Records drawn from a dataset
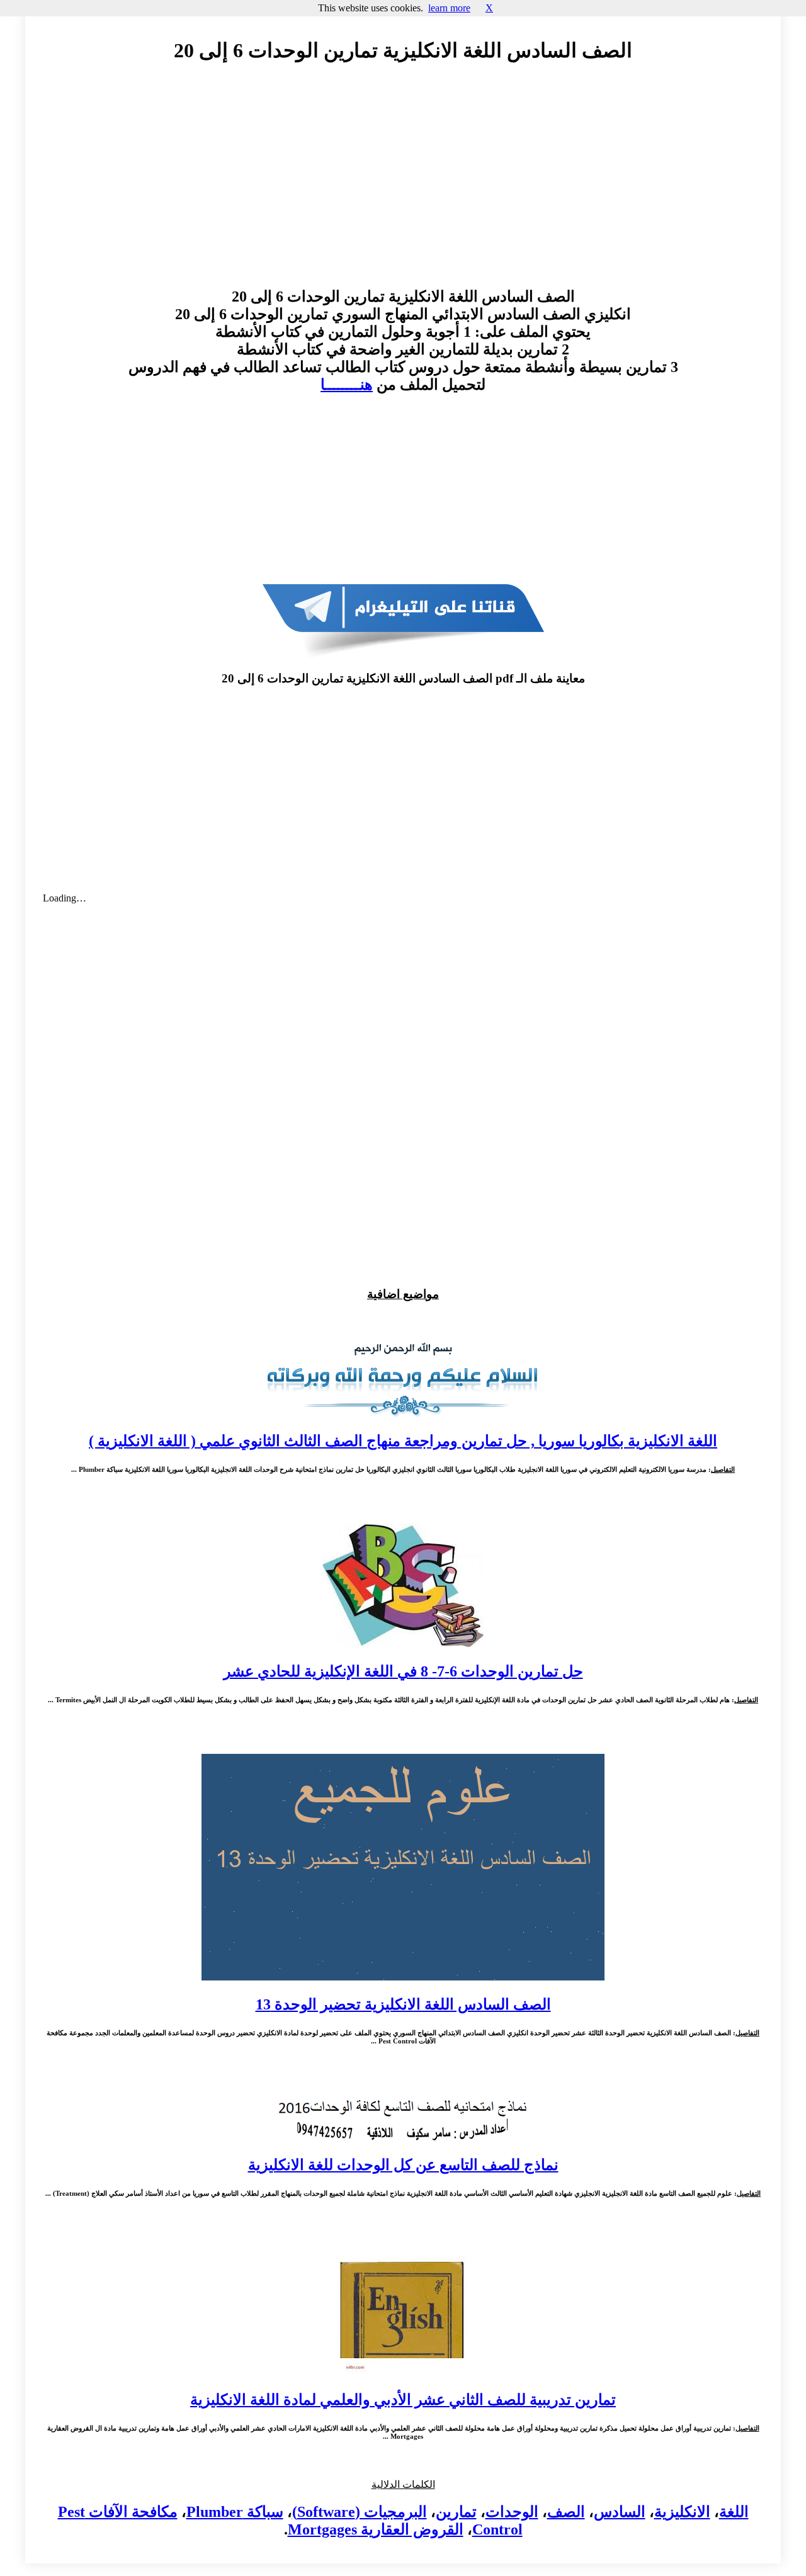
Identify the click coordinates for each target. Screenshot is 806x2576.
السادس (619, 2512)
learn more (449, 8)
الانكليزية (682, 2512)
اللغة (734, 2512)
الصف (566, 2512)
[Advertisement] (403, 187)
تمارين (456, 2512)
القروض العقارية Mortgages (375, 2529)
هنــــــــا (347, 384)
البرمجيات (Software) (359, 2512)
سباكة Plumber (234, 2512)
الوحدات (511, 2512)
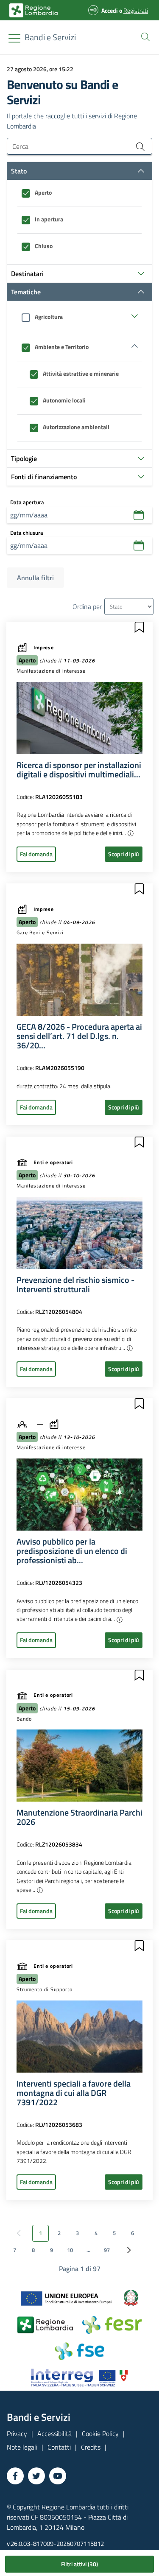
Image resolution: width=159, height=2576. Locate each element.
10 (70, 2250)
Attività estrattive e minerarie (81, 373)
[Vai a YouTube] (57, 2476)
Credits (90, 2447)
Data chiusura (26, 532)
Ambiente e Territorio (62, 347)
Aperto (43, 192)
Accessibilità (54, 2433)
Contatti (59, 2447)
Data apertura (27, 502)
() (79, 2563)
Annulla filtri (35, 578)
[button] (144, 36)
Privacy (17, 2433)
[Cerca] (140, 146)
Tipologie (24, 458)
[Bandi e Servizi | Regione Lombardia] (33, 10)
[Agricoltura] (79, 316)
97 (107, 2250)
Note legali (22, 2447)
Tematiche (26, 292)
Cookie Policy (100, 2433)
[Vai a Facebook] (15, 2476)
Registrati (135, 10)
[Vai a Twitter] (36, 2476)
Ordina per (87, 606)
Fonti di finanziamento (44, 477)
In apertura (49, 219)
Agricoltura (49, 316)
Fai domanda (36, 853)
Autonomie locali (64, 400)
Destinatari (27, 273)
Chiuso (44, 246)
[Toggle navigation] (14, 38)
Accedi (109, 10)
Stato (19, 171)
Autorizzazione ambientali (76, 427)
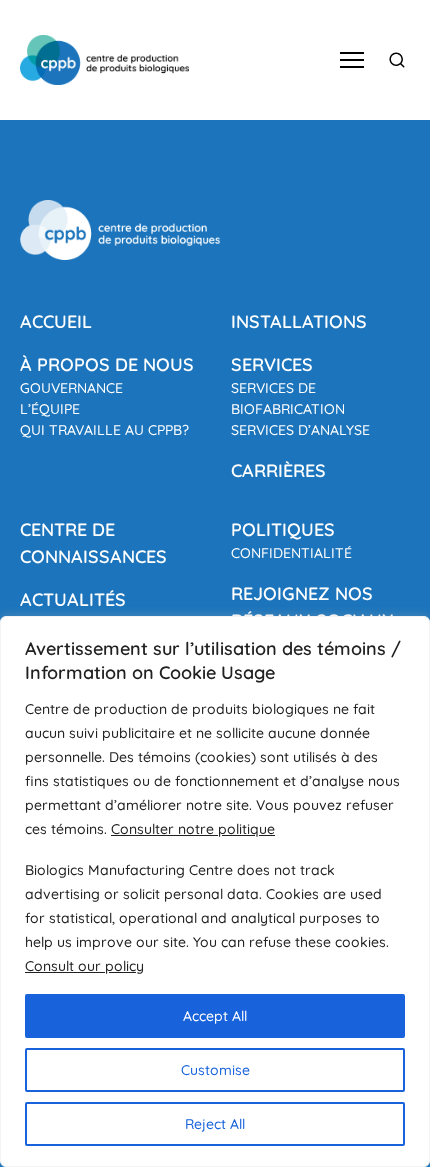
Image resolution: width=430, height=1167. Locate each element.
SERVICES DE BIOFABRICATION (288, 398)
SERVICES (272, 364)
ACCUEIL (56, 321)
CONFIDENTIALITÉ (291, 553)
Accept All (215, 1016)
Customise (215, 1070)
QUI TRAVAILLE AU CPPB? (104, 430)
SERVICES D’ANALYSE (300, 430)
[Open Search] (397, 60)
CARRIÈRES (278, 470)
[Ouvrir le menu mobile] (352, 60)
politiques (283, 529)
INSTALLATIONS (299, 321)
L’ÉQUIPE (50, 409)
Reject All (215, 1124)
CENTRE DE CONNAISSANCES (93, 543)
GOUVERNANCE (71, 388)
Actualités (73, 599)
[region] (215, 891)
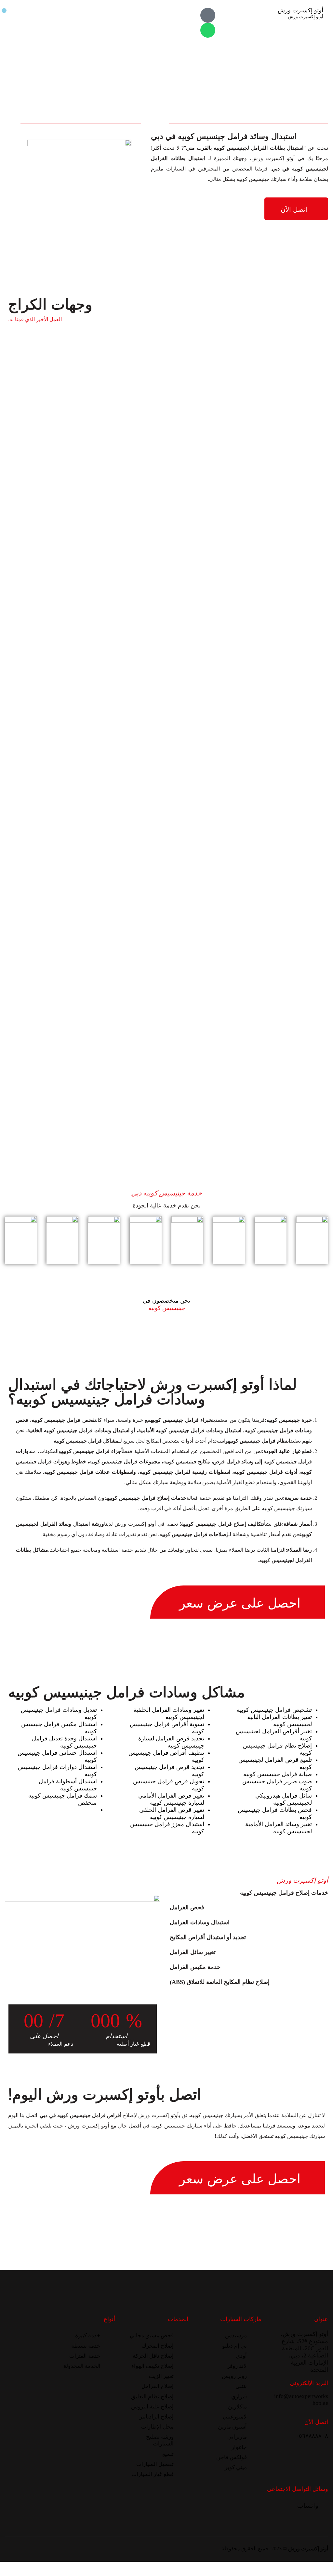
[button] (249, 1907)
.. (220, 2548)
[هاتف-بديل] (207, 15)
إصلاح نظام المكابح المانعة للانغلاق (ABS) (220, 1982)
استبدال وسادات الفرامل (200, 1922)
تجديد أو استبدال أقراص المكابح (208, 1937)
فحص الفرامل (187, 1907)
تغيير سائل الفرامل (193, 1952)
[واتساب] (207, 30)
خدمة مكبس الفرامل (195, 1967)
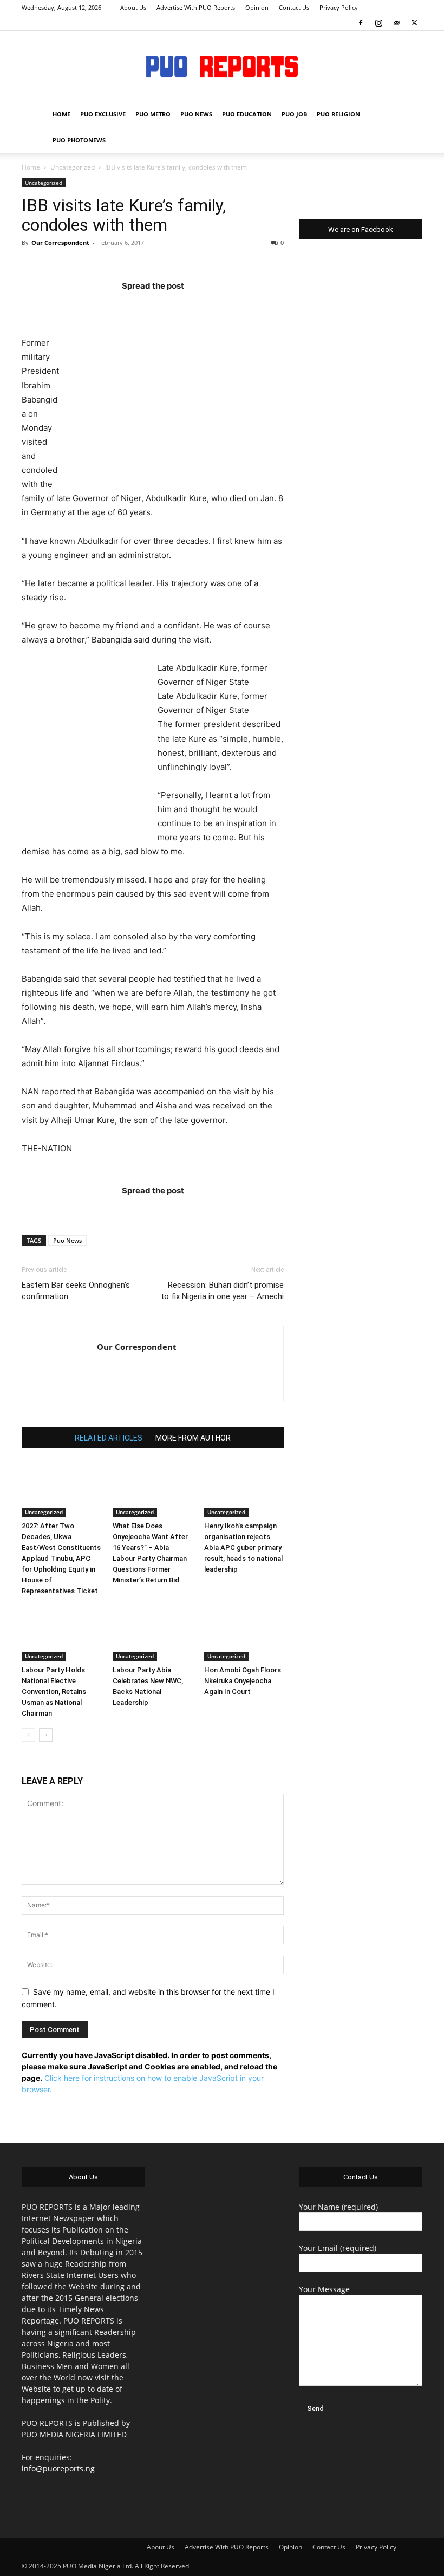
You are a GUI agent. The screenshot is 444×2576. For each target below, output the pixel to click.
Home (31, 167)
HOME (61, 114)
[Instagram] (378, 22)
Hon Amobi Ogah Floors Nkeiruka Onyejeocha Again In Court (242, 1681)
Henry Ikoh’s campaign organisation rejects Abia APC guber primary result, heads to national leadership (243, 1547)
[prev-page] (28, 1735)
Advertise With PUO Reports (195, 7)
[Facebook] (360, 22)
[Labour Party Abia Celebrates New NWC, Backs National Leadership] (152, 1633)
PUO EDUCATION (247, 114)
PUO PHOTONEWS (79, 140)
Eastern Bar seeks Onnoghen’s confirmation (76, 1290)
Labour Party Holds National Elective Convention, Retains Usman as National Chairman (54, 1691)
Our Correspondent (60, 242)
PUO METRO (153, 114)
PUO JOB (294, 114)
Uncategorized (72, 167)
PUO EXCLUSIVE (103, 114)
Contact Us (294, 7)
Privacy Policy (338, 7)
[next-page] (46, 1735)
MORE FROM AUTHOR (193, 1438)
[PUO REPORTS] (222, 66)
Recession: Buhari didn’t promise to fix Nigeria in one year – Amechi (222, 1290)
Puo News (67, 1240)
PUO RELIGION (338, 114)
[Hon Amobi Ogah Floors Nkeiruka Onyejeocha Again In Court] (244, 1633)
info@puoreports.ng (58, 2468)
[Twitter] (414, 22)
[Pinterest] (174, 307)
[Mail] (396, 22)
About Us (133, 7)
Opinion (257, 7)
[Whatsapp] (216, 307)
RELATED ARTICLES (108, 1438)
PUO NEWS (196, 114)
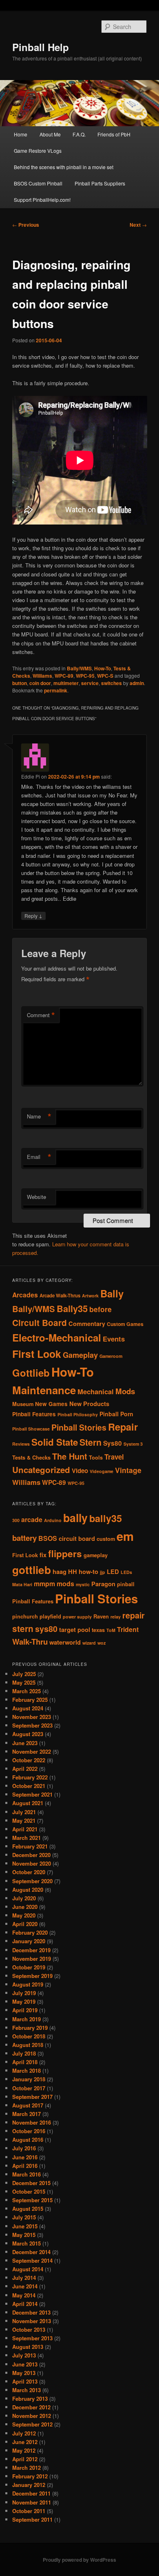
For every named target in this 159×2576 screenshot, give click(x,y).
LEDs (126, 1572)
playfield (50, 1616)
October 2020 (28, 1872)
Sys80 (112, 1443)
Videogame (101, 1471)
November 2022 (31, 1751)
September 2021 (32, 1794)
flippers (65, 1553)
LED (113, 1571)
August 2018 (27, 2045)
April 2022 (25, 1768)
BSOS (47, 1538)
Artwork (90, 1295)
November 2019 (31, 1958)
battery (24, 1537)
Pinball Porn (116, 1414)
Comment (41, 1015)
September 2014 (32, 2260)
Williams (42, 675)
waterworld (65, 1642)
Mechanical (95, 1391)
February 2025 (30, 1699)
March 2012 (26, 2467)
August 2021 (27, 1803)
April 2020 (25, 1924)
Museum (22, 1404)
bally (75, 1517)
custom (106, 1538)
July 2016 (24, 2148)
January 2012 (28, 2485)
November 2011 (31, 2502)
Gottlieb (31, 1373)
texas (98, 1630)
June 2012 (25, 2442)
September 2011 (32, 2519)
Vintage (128, 1470)
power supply (77, 1617)
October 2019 (28, 1967)
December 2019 (31, 1950)
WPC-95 (85, 675)
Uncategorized (41, 1470)
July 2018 (24, 2053)
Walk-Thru (30, 1641)
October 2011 (28, 2511)
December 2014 (31, 2252)
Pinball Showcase (31, 1429)
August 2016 (27, 2139)
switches (111, 683)
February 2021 (30, 1846)
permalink (55, 690)
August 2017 (27, 2105)
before (100, 1309)
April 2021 (25, 1829)
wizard (89, 1643)
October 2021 (28, 1786)
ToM (110, 1630)
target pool (74, 1629)
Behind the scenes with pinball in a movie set (63, 166)
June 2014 (25, 2286)
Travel (114, 1457)
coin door (40, 683)
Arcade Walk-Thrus (60, 1295)
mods (65, 1583)
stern (22, 1628)
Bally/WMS (79, 668)
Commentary (86, 1323)
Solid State (54, 1442)
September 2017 (32, 2097)
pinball (126, 1584)
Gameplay (80, 1354)
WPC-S (105, 675)
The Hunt (69, 1456)
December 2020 (31, 1855)
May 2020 (23, 1915)
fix (43, 1555)
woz (101, 1643)
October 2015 (28, 2191)
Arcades (25, 1294)
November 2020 (31, 1863)
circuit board (77, 1538)
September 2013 (32, 2338)
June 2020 (25, 1907)
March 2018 (26, 2070)
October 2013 (28, 2329)
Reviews (21, 1444)
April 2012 (25, 2459)
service (90, 683)
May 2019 (23, 2001)
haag (59, 1571)
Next (138, 224)
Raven (101, 1616)
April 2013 (25, 2381)
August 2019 (27, 1984)
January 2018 (28, 2079)
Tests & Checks (31, 1457)
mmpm (44, 1583)
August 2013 (27, 2347)
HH (72, 1571)
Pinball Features (34, 1414)
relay (115, 1617)
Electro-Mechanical (56, 1337)
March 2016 (26, 2174)
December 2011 (31, 2493)
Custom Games (125, 1324)
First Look (36, 1353)
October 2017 (28, 2088)
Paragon (103, 1584)
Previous (25, 224)
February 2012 (30, 2476)
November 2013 (31, 2321)
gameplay (96, 1555)
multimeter (66, 683)
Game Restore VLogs (38, 150)
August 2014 (27, 2269)
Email (39, 1156)
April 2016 (25, 2166)
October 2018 (28, 2036)
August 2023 (27, 1734)
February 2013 (30, 2398)
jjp (102, 1572)
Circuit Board (39, 1322)
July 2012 (24, 2433)
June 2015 (25, 2226)
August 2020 (27, 1889)
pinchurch (25, 1616)
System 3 (133, 1444)
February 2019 (30, 2027)
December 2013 (31, 2312)
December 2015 (31, 2183)
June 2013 (25, 2364)
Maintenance (44, 1389)
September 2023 (32, 1725)
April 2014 (25, 2304)
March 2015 (26, 2243)
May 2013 (23, 2373)
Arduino (53, 1520)
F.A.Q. (79, 134)
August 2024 (27, 1708)
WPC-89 (64, 675)
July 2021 (24, 1812)
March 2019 (26, 2019)
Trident (128, 1629)
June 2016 (25, 2157)
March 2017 (26, 2114)
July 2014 (24, 2277)
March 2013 (26, 2390)
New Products (89, 1404)
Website (36, 1197)
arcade (31, 1519)
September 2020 (32, 1881)
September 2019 (32, 1976)
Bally (112, 1293)
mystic (83, 1584)
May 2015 (23, 2235)
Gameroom (110, 1356)
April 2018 (25, 2062)
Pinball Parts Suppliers (100, 183)
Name (39, 1116)
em (125, 1536)
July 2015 (24, 2217)
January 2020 (28, 1941)
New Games (51, 1404)
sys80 (46, 1628)
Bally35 (72, 1308)
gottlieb (31, 1569)
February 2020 (30, 1932)
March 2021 (26, 1838)
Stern (91, 1442)
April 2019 (25, 2010)
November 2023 (31, 1717)
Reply (33, 915)
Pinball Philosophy (77, 1414)
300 (16, 1520)
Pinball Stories (78, 1427)
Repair (123, 1426)
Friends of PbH (113, 134)
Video (80, 1470)
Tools (96, 1457)
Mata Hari (22, 1584)
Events (114, 1339)
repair (133, 1615)
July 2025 (24, 1674)
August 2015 (27, 2208)
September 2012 (32, 2424)
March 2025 (26, 1691)
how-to (88, 1571)
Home (20, 134)
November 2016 (31, 2122)
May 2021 (23, 1820)
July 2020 (24, 1898)
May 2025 (23, 1682)
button (19, 683)
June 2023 (25, 1743)
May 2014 (23, 2295)
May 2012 (23, 2450)
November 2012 (31, 2416)
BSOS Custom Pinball (38, 183)
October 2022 (28, 1760)
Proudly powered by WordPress (79, 2559)
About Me (50, 134)
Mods (125, 1391)
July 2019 (24, 1993)
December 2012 (31, 2407)
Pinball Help (40, 47)
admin (137, 683)
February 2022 (30, 1777)
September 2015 (32, 2200)
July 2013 (24, 2355)
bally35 (105, 1518)
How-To (102, 668)
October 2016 (28, 2131)
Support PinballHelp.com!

TASK GOAL: From the records, copy out each line that includes the string "target".

YOUR RESPONSE:
Identify the click coordinates for each target. Screenshot is 806x2576.
You are a GUI agent. The screenshot is 444×2576. For each target below, output the pixel to click.
For every named target in this 159×2576 screenshot, give click(x,y).
target pool (74, 1629)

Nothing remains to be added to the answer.